Set problem: Rewrite every record below, replacing each "Where should I click to" with "Which spot should I click to" and leaving everything else unchanged.

Material provided:
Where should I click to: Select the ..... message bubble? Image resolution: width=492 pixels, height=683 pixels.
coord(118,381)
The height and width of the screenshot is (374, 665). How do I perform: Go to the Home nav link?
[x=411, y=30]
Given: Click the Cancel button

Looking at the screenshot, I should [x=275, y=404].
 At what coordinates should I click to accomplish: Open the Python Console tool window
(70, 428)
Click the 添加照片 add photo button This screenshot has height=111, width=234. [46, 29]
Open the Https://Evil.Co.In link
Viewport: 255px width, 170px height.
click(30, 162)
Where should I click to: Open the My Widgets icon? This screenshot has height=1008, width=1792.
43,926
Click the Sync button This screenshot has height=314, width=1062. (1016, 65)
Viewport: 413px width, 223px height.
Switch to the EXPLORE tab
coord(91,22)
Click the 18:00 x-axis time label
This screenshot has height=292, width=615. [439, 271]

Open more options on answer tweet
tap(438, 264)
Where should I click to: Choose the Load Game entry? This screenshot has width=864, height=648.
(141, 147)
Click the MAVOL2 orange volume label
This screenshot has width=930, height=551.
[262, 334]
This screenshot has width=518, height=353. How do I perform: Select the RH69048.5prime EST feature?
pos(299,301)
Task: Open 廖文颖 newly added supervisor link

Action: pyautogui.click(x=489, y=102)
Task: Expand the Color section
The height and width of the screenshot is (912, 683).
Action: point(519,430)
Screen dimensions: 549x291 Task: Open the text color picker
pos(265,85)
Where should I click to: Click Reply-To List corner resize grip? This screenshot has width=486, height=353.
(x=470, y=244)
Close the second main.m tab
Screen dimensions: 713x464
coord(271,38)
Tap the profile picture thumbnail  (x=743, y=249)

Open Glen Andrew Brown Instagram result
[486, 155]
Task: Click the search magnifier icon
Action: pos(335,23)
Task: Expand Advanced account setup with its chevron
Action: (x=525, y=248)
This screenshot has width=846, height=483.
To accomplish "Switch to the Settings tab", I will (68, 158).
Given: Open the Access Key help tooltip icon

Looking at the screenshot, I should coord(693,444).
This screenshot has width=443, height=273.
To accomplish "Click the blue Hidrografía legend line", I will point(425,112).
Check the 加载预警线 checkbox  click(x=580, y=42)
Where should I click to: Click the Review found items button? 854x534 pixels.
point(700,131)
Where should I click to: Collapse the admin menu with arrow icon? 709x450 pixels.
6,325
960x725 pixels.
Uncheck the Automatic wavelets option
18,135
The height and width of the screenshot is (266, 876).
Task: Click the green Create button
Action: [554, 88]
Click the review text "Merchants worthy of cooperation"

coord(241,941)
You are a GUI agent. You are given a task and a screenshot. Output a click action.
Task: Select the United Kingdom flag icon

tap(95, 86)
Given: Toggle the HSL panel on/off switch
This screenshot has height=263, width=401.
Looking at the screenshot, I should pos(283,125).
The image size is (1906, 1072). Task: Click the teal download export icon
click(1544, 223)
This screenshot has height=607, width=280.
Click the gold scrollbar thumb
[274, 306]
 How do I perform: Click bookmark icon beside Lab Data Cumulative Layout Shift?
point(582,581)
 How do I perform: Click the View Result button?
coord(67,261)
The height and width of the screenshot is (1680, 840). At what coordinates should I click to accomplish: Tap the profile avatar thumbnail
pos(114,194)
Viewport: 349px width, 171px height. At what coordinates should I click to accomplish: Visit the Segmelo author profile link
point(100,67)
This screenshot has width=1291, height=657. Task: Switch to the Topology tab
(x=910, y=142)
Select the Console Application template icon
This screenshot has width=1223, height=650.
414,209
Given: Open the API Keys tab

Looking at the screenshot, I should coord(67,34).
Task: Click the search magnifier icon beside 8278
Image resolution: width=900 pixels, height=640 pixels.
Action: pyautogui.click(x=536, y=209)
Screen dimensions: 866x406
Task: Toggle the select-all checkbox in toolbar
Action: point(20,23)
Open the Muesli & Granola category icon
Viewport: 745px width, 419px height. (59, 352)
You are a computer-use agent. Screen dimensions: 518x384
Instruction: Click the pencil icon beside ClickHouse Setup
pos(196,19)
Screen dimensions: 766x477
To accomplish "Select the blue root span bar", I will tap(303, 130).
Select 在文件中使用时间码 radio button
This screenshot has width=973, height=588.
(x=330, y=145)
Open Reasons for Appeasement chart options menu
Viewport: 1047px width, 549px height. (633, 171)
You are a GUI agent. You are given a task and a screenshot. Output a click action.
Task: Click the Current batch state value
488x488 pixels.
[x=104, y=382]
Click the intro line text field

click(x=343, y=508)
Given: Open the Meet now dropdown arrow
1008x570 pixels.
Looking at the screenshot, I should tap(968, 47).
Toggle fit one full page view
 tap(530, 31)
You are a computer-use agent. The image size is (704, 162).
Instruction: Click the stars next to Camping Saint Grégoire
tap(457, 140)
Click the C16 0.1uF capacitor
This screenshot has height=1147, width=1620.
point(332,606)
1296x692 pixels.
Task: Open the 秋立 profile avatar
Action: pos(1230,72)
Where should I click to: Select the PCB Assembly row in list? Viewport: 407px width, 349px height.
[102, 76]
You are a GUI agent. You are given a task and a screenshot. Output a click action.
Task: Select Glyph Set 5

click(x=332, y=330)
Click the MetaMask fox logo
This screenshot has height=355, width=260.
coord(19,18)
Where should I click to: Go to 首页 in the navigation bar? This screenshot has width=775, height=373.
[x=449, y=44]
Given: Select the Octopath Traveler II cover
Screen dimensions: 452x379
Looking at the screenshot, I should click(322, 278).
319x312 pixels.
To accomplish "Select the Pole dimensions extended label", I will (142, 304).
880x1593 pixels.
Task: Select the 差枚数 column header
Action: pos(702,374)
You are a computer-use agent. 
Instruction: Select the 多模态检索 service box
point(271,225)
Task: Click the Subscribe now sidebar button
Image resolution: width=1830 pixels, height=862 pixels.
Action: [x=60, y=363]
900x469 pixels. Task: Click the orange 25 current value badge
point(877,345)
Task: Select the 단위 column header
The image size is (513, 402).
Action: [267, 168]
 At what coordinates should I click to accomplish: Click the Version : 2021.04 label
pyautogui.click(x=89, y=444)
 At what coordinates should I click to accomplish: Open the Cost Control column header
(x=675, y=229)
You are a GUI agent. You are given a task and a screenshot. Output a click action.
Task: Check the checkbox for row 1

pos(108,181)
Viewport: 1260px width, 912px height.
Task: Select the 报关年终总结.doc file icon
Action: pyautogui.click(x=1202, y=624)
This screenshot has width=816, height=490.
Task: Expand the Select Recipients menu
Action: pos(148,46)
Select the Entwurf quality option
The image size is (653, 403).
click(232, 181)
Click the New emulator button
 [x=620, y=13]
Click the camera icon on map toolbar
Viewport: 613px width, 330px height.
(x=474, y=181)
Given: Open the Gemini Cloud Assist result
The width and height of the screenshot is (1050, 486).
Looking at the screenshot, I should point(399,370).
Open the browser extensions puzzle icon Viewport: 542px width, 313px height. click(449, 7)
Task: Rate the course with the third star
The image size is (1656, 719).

Full response:
Which spot should I click to: Select the ..... message bubble? Image resolution: width=492 pixels, height=683 pixels.
coord(118,381)
The height and width of the screenshot is (374, 665). How do I perform: Go to the Home nav link?
[x=411, y=30]
Given: Click the Cancel button

Looking at the screenshot, I should [x=275, y=404].
 At what coordinates should I click to accomplish: Open the Python Console tool window
(70, 428)
Click the 添加照片 add photo button This screenshot has height=111, width=234. [46, 29]
Open the Https://Evil.Co.In link
Viewport: 255px width, 170px height.
click(30, 162)
Which spot should I click to: Open the My Widgets icon? This screenshot has height=1008, width=1792.
43,926
Click the Sync button This screenshot has height=314, width=1062. (1016, 65)
Viewport: 413px width, 223px height.
Switch to the EXPLORE tab
coord(91,22)
Click the 18:00 x-axis time label
This screenshot has height=292, width=615. [439, 271]

Open more options on answer tweet
tap(438, 264)
Which spot should I click to: Choose the Load Game entry? This screenshot has width=864, height=648.
(141, 147)
Click the MAVOL2 orange volume label
This screenshot has width=930, height=551.
[262, 334]
This screenshot has width=518, height=353. How do I perform: Select the RH69048.5prime EST feature?
pos(299,301)
Task: Open 廖文颖 newly added supervisor link

Action: pyautogui.click(x=489, y=102)
Task: Expand the Color section
The height and width of the screenshot is (912, 683).
Action: point(519,430)
Screen dimensions: 549x291 Task: Open the text color picker
pos(265,85)
Which spot should I click to: Click Reply-To List corner resize grip? This screenshot has width=486, height=353.
(x=470, y=244)
Close the second main.m tab
Screen dimensions: 713x464
coord(271,38)
Tap the profile picture thumbnail  (x=743, y=249)

Open Glen Andrew Brown Instagram result
[486, 155]
Task: Click the search magnifier icon
Action: pos(335,23)
Task: Expand Advanced account setup with its chevron
Action: (x=525, y=248)
This screenshot has width=846, height=483.
To accomplish "Switch to the Settings tab", I will (68, 158).
Given: Open the Access Key help tooltip icon

Looking at the screenshot, I should coord(693,444).
This screenshot has width=443, height=273.
To accomplish "Click the blue Hidrografía legend line", I will point(425,112).
Check the 加载预警线 checkbox  click(x=580, y=42)
Which spot should I click to: Click the Review found items button? 854x534 pixels.
point(700,131)
Which spot should I click to: Collapse the admin menu with arrow icon? 709x450 pixels.
6,325
960x725 pixels.
Uncheck the Automatic wavelets option
18,135
The height and width of the screenshot is (266, 876).
Task: Click the green Create button
Action: [554, 88]
Click the review text "Merchants worthy of cooperation"

coord(241,941)
You are a GUI agent. You are given a task and a screenshot. Output a click action.
Task: Select the United Kingdom flag icon

tap(95, 86)
Given: Toggle the HSL panel on/off switch
This screenshot has height=263, width=401.
Looking at the screenshot, I should pos(283,125).
The image size is (1906, 1072). Task: Click the teal download export icon
click(1544, 223)
This screenshot has height=607, width=280.
Click the gold scrollbar thumb
[274, 306]
 How do I perform: Click bookmark icon beside Lab Data Cumulative Layout Shift?
point(582,581)
 How do I perform: Click the View Result button?
coord(67,261)
The height and width of the screenshot is (1680, 840). At what coordinates should I click to accomplish: Tap the profile avatar thumbnail
pos(114,194)
Viewport: 349px width, 171px height. At what coordinates should I click to accomplish: Visit the Segmelo author profile link
point(100,67)
This screenshot has width=1291, height=657. Task: Switch to the Topology tab
(x=910, y=142)
Select the Console Application template icon
This screenshot has width=1223, height=650.
414,209
Given: Open the API Keys tab

Looking at the screenshot, I should coord(67,34).
Task: Click the search magnifier icon beside 8278
Image resolution: width=900 pixels, height=640 pixels.
Action: pyautogui.click(x=536, y=209)
Screen dimensions: 866x406
Task: Toggle the select-all checkbox in toolbar
Action: point(20,23)
Open the Muesli & Granola category icon
Viewport: 745px width, 419px height. (59, 352)
You are a computer-use agent. Screen dimensions: 518x384
Instruction: Click the pencil icon beside ClickHouse Setup
pos(196,19)
Screen dimensions: 766x477
To accomplish "Select the blue root span bar", I will tap(303, 130).
Select 在文件中使用时间码 radio button
This screenshot has width=973, height=588.
(x=330, y=145)
Open Reasons for Appeasement chart options menu
Viewport: 1047px width, 549px height. (633, 171)
You are a GUI agent. You are given a task and a screenshot. Output a click action.
Task: Click the Current batch state value
488x488 pixels.
[x=104, y=382]
Click the intro line text field

click(x=343, y=508)
Given: Open the Meet now dropdown arrow
1008x570 pixels.
Looking at the screenshot, I should tap(968, 47).
Toggle fit one full page view
 tap(530, 31)
You are a computer-use agent. The image size is (704, 162).
Instruction: Click the stars next to Camping Saint Grégoire
tap(457, 140)
Click the C16 0.1uF capacitor
This screenshot has height=1147, width=1620.
point(332,606)
1296x692 pixels.
Task: Open the 秋立 profile avatar
Action: pos(1230,72)
Which spot should I click to: Select the PCB Assembly row in list? Viewport: 407px width, 349px height.
[102, 76]
You are a GUI agent. You are given a task and a screenshot. Output a click action.
Task: Select Glyph Set 5

click(x=332, y=330)
Click the MetaMask fox logo
This screenshot has height=355, width=260.
coord(19,18)
Which spot should I click to: Go to 首页 in the navigation bar? This screenshot has width=775, height=373.
[x=449, y=44]
Given: Select the Octopath Traveler II cover
Screen dimensions: 452x379
Looking at the screenshot, I should click(322, 278).
319x312 pixels.
To accomplish "Select the Pole dimensions extended label", I will (142, 304).
880x1593 pixels.
Task: Select the 差枚数 column header
Action: pos(702,374)
You are a computer-use agent. 
Instruction: Select the 多模态检索 service box
point(271,225)
Task: Click the Subscribe now sidebar button
Image resolution: width=1830 pixels, height=862 pixels.
Action: [x=60, y=363]
900x469 pixels. Task: Click the orange 25 current value badge
point(877,345)
Task: Select the 단위 column header
The image size is (513, 402).
Action: [267, 168]
 At what coordinates should I click to accomplish: Click the Version : 2021.04 label
pyautogui.click(x=89, y=444)
 At what coordinates should I click to accomplish: Open the Cost Control column header
(x=675, y=229)
You are a GUI agent. You are given a task and a screenshot. Output a click action.
Task: Check the checkbox for row 1

pos(108,181)
Viewport: 1260px width, 912px height.
Task: Select the 报关年终总结.doc file icon
Action: pyautogui.click(x=1202, y=624)
This screenshot has width=816, height=490.
Task: Expand the Select Recipients menu
Action: pos(148,46)
Select the Entwurf quality option
The image size is (653, 403).
click(232, 181)
Click the New emulator button
 [x=620, y=13]
Click the camera icon on map toolbar
Viewport: 613px width, 330px height.
(x=474, y=181)
Given: Open the Gemini Cloud Assist result
The width and height of the screenshot is (1050, 486).
Looking at the screenshot, I should point(399,370).
Open the browser extensions puzzle icon Viewport: 542px width, 313px height. click(449, 7)
Task: Rate the course with the third star
The image size is (1656, 719).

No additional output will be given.